Rev. Dr. Chuck Moffett
‘Tis the season for decorations. More importantly, I suggest, that ‘tis the season for SYMBOLS. Symbols are marks or signs which always point beyond what is known or seen to link us to a deeper understanding or significance of life.
As we enter the seasons of Adent/Christmas and Hanukkah, I invite and encourage you to take time to experience THREE important symbols: Advent Wreath; Chrismon Tree; Chanukah Menorah. Each of these will be on display, along with explanatory information, in the Card Room on the First Floor. Please take time to stop, look, and learn about the spiritual truths and messages each of these symbols represent.
ADVENT WREATH (The Advent wreath first appeared in Germany in 1839) The most common Advent Wreath tradition involves four candles placed in a wreath, a circle representing God’s unending love and eternal life. A new candle is lit on each of the four Sundays before Christmas to affirm the gifts which we are given in the person of Jesus Christ.
–The 1st candle represents HOPE; The 2nd candle represents FAITH; The 3rd candle represents JOY; The 4th candle represents PEACE. –A 5th white candle in the center of the wreath is lit on Christmas to celebrate the birth of Jesus.
CHRISMON TREE (First used by American Lutherans in 1957)
A Chrismon Tree is an evergreen tree placed in a church during Advent and Christmastide. The evergreen tree itself symbolizes eternal life which Jesus the Christ provides. The word Chrismon ia a combination of the words “Christ” and “monogram” = “Chrismon.”
The “Chrismon” tree differs from the traditional “Christmas” tree in that it is decorated only with clear white lights and the Chrismons (symbols) made from white and gold material. White is the liturgical color for Christmas (Jesus was pure and perfect), and gold symbolizes Jesus’ majesty and glory. Each Chrismon uses an ancient symbol for some part of the nature and ministry of Jesus.
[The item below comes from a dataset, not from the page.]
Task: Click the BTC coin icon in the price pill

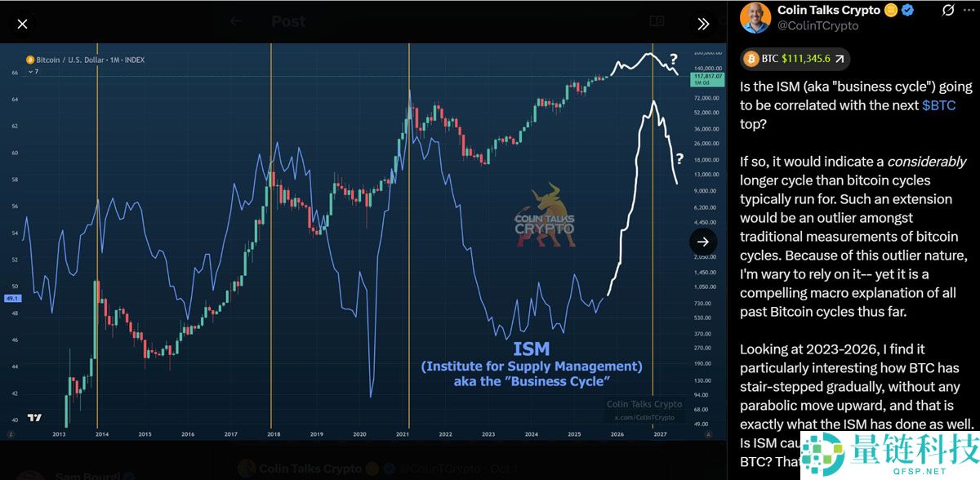Action: click(751, 58)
The Chrismons on display in our Card Room were hand made for Bay Village this year by Nancy and John Swift Each Chrismon bears the embroidered symbol, encircled by a white and gold braid, and a definition of the symbol placed on the reverse side. We are grateful for the skill, dedication, patience, and time devoted by John and Nancy!
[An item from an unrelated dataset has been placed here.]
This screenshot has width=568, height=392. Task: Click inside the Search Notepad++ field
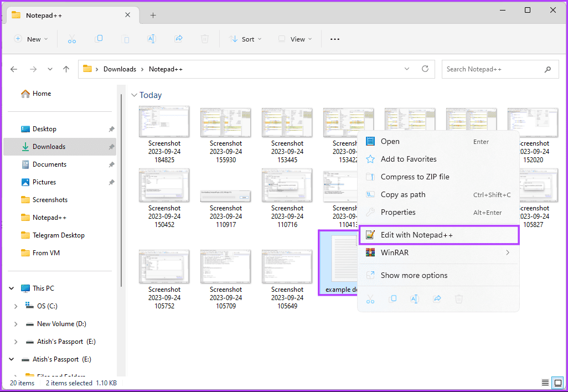493,69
CHANUKAH MENORAH (Originated in the deliverance of Israel from Egyptian slavery – Exodus 25)
After being delivered from slavery in Egypt toward the Promised Land, God commanded the Israelites to make a 7-Branch candelabrum to symbolize the 7 days of creation, and a new way of life created through deliverance. When the First Temple was built in Jerusalem, a large Menorah was erected to symbolize the Eternal Flame of God’s presence and mighty acts. It also was a reminder of God’s call for Israel to be “a light to the nations.” (Isaiah 42:6)
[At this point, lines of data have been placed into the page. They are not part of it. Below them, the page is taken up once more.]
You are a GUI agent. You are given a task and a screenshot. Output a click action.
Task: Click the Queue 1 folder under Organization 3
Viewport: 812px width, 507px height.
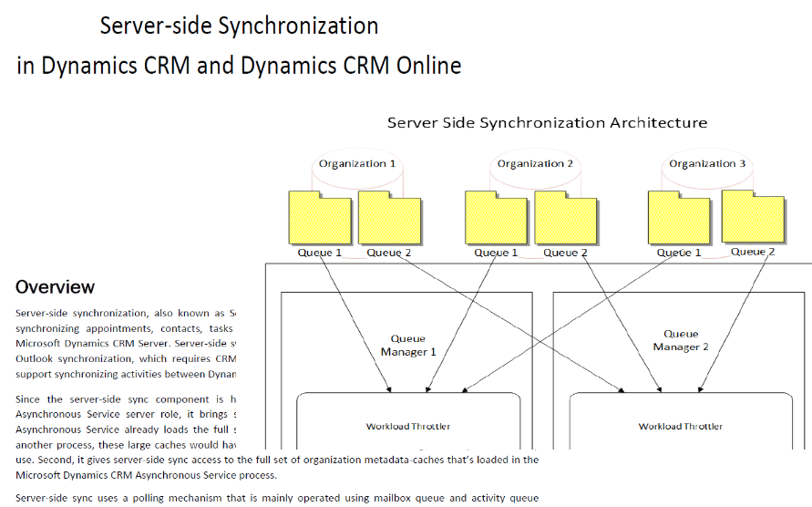point(679,219)
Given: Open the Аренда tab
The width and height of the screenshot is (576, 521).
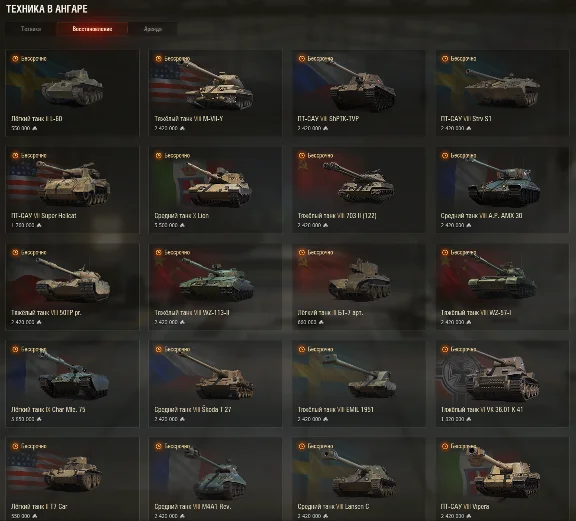Looking at the screenshot, I should coord(153,29).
In the 2nd century B.C., the Israelites were oppressed by the Greek-Syrian Empire, and the Second Holy Temple was desecrated by erecting an altar to Zeus. Under Judah Maccabee, a Jewish revolt expelled the oppressors, and rededicated the Temple. When oil was sought to relight the Temple’s Eternal Light, only enough oil was found to last one day. Miraculously, that tiny amount of oil burned for eight days, until a new supply could be obtained. Thus the 9-Branch Hanukkah menorah, symbolizing the 8 days in which the Eternal Light burned, and a larger and elevated 9th candle, the Servant Candle (Shamash) used to light each of the 8 candles.
Once again, Jews celebrated deliverance, and rededicated themselves to freedom for all.